_Exercise requirements_.
In the entries below, find every line with the string "Cleaning" and copy it.

:: Data provided ::

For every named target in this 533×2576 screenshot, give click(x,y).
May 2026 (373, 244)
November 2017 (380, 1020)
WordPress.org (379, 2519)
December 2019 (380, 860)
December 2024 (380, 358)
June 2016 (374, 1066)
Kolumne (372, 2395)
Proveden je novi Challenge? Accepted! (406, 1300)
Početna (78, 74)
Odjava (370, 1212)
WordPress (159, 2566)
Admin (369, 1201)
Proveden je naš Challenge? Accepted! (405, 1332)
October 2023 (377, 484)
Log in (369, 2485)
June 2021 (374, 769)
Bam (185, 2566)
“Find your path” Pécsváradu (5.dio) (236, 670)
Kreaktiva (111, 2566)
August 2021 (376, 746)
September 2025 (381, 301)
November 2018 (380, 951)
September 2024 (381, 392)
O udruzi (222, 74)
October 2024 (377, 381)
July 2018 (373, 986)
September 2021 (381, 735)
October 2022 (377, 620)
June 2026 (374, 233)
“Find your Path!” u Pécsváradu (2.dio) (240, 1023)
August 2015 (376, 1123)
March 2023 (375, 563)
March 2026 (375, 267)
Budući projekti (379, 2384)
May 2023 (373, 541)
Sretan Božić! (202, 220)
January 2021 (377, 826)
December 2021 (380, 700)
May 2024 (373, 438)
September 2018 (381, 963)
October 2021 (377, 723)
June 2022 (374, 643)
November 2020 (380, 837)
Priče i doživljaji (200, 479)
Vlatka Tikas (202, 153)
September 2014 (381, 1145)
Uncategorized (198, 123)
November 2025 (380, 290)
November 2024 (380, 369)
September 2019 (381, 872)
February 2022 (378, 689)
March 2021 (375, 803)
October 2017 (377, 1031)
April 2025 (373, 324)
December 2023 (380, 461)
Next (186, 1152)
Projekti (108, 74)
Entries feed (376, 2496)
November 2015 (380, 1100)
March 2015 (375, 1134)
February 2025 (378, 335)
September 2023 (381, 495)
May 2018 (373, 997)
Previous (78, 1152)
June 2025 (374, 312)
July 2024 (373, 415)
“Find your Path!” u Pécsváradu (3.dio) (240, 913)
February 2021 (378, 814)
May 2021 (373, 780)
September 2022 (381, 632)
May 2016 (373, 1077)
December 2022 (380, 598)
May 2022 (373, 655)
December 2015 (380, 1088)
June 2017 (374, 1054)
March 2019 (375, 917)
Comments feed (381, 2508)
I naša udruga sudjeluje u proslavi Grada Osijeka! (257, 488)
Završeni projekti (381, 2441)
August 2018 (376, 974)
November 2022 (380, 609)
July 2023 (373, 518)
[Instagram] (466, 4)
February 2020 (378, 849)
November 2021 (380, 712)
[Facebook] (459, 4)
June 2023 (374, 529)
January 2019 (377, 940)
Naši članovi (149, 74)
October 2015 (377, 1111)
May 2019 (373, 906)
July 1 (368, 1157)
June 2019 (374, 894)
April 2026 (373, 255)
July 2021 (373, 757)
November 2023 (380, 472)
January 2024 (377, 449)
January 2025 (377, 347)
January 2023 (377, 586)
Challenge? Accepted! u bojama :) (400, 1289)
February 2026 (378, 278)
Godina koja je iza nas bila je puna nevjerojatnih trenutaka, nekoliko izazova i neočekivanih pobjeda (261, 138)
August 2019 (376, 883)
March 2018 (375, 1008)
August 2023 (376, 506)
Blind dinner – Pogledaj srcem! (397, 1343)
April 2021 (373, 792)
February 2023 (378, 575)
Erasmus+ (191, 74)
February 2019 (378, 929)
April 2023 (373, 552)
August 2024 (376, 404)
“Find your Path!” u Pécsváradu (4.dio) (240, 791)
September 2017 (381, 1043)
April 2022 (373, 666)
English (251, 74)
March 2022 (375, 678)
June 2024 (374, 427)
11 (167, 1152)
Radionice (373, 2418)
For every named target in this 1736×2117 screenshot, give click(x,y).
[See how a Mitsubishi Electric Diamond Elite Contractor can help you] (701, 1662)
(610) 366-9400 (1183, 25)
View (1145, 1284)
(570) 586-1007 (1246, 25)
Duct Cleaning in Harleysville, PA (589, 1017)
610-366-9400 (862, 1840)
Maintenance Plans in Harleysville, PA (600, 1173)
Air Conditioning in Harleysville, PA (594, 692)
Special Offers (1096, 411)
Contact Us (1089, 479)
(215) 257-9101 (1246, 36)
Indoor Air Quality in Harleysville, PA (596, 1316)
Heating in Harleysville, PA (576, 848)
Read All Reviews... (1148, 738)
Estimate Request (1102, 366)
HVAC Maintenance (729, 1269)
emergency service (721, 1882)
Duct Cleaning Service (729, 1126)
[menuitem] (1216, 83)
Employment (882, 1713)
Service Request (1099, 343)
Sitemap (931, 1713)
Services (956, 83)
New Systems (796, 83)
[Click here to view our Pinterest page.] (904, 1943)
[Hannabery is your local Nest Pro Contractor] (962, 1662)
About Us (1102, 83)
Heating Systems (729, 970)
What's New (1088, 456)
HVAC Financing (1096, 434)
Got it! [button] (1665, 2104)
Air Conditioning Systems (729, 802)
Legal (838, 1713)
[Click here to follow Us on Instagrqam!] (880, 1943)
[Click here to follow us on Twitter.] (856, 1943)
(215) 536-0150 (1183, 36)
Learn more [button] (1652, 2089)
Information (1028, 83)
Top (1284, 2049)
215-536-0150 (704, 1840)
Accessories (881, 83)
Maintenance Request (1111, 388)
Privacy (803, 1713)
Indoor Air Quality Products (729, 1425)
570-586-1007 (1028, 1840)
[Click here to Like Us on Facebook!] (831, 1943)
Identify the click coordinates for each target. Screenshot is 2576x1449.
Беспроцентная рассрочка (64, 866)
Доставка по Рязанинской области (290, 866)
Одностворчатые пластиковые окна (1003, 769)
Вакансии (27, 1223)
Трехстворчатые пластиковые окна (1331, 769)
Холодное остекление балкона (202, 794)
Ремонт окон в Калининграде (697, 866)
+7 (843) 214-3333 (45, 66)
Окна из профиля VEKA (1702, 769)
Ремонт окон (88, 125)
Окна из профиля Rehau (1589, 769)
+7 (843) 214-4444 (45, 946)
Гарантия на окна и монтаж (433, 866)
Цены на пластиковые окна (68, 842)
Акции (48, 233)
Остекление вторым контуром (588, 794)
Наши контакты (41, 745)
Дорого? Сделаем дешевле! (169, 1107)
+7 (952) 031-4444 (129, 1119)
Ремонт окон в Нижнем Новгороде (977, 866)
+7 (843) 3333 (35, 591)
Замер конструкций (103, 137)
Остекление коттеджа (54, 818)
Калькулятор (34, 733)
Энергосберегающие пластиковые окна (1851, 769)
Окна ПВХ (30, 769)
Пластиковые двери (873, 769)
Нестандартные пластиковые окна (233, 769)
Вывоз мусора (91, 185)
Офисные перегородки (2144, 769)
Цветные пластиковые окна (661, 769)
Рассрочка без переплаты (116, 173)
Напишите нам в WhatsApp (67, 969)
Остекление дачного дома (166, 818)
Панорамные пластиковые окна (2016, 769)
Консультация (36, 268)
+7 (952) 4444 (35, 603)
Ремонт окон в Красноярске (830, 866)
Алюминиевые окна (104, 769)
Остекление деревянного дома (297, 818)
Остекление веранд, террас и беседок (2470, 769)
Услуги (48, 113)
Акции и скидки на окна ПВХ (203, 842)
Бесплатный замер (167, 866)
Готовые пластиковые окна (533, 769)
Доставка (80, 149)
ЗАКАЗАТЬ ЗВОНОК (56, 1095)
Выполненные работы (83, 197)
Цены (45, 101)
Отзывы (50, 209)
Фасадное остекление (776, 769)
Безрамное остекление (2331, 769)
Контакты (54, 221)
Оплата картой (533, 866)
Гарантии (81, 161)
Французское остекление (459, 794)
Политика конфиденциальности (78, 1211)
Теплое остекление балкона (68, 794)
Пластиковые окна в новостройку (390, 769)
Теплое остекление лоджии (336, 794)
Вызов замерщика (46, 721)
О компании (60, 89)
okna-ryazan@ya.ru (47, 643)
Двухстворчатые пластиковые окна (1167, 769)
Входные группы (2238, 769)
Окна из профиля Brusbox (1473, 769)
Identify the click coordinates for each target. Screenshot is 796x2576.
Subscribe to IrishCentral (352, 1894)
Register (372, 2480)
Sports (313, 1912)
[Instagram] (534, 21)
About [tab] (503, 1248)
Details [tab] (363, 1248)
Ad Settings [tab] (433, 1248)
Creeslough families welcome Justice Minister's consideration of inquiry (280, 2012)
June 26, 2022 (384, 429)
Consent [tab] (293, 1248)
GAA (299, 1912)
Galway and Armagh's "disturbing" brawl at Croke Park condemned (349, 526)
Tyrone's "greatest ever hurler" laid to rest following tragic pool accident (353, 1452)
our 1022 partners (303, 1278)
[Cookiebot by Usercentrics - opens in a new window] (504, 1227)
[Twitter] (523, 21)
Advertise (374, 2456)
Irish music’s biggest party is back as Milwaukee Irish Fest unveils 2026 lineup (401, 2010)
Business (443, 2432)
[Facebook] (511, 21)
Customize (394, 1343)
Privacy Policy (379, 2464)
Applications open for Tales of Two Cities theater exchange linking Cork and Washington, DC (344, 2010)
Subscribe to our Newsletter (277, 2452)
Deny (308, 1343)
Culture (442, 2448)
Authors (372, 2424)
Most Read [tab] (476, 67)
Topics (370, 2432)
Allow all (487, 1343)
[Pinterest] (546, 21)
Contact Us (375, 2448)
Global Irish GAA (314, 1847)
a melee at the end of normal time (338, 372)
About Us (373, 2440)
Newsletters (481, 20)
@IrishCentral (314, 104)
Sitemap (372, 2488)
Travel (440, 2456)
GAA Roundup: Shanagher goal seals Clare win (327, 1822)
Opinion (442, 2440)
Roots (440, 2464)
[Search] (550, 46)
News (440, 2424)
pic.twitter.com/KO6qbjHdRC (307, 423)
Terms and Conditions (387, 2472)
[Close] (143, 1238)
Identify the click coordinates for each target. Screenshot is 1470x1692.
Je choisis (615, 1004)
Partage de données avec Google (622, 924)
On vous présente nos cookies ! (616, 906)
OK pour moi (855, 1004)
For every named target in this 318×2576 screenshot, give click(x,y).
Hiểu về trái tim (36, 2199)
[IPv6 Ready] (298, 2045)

:::

_Task solution_.
Duct Cleaning in Harleysville, PA (589, 1017)
Duct Cleaning Service (729, 1126)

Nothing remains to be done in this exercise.